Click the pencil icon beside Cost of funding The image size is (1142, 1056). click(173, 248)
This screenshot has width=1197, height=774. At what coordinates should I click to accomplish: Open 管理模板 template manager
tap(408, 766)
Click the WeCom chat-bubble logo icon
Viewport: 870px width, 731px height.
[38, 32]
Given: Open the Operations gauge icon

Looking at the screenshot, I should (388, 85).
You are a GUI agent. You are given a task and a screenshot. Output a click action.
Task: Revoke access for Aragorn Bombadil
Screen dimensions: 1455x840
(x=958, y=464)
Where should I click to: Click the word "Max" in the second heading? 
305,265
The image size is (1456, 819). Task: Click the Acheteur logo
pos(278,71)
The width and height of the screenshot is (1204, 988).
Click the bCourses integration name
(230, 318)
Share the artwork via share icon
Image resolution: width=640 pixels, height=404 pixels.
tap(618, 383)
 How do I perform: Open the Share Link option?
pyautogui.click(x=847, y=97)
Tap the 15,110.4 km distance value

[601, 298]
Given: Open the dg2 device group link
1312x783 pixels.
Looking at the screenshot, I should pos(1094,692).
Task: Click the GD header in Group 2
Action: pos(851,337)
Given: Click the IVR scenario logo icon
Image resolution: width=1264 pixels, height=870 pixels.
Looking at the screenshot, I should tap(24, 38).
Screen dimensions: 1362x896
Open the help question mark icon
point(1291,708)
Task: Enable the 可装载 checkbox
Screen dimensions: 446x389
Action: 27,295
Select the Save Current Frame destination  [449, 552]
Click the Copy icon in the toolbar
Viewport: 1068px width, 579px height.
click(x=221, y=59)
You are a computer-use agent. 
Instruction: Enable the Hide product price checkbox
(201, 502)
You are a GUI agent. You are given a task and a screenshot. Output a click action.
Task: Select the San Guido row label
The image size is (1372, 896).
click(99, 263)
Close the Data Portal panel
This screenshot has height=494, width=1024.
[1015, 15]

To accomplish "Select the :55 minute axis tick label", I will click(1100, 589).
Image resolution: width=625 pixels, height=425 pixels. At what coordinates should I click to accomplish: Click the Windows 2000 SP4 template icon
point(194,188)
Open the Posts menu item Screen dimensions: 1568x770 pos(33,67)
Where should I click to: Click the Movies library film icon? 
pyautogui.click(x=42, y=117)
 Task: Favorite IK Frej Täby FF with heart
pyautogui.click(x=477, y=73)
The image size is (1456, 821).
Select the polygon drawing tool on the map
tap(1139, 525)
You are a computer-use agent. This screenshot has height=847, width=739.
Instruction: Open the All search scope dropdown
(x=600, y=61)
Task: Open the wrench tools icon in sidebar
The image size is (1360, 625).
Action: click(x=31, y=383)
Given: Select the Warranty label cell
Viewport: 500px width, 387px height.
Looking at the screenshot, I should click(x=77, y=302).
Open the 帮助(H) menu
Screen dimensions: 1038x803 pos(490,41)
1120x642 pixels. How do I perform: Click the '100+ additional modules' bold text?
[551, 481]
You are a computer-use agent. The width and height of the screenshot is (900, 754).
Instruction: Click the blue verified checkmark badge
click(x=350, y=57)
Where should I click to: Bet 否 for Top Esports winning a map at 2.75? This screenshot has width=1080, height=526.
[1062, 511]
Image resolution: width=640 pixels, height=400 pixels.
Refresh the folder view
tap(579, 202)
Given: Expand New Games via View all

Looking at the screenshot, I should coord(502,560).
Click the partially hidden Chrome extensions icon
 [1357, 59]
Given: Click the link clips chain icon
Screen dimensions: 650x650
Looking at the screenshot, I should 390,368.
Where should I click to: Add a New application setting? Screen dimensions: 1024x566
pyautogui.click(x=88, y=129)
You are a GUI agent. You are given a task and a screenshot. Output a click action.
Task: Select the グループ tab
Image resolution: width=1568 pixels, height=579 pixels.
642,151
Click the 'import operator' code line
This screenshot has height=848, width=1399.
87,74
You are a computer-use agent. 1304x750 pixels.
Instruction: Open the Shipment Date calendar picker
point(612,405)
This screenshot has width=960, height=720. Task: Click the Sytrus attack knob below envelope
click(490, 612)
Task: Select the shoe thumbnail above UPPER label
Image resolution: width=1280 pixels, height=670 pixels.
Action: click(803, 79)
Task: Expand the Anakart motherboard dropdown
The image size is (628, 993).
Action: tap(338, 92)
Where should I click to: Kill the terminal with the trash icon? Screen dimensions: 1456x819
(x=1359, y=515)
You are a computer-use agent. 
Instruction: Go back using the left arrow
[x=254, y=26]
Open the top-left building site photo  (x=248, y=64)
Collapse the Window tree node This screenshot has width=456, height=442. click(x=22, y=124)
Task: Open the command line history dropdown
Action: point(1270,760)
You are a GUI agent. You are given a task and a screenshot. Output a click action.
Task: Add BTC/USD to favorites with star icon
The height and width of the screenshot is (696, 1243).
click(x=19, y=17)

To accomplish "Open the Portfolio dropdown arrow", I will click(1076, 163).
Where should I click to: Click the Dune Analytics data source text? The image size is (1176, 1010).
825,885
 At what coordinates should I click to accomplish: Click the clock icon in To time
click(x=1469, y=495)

◇ ◇ ◇ ◇

**STATED GOAL:**
Can you copy out, word for word, every line from the start of the records through the line containing "Looking at the screenshot, I should (388, 85).", with that line included?

**RESULT OF THE TASK:**
Click the pencil icon beside Cost of funding The image size is (1142, 1056). click(173, 248)
This screenshot has width=1197, height=774. At what coordinates should I click to accomplish: Open 管理模板 template manager
tap(408, 766)
Click the WeCom chat-bubble logo icon
Viewport: 870px width, 731px height.
[38, 32]
Given: Open the Operations gauge icon

Looking at the screenshot, I should (388, 85).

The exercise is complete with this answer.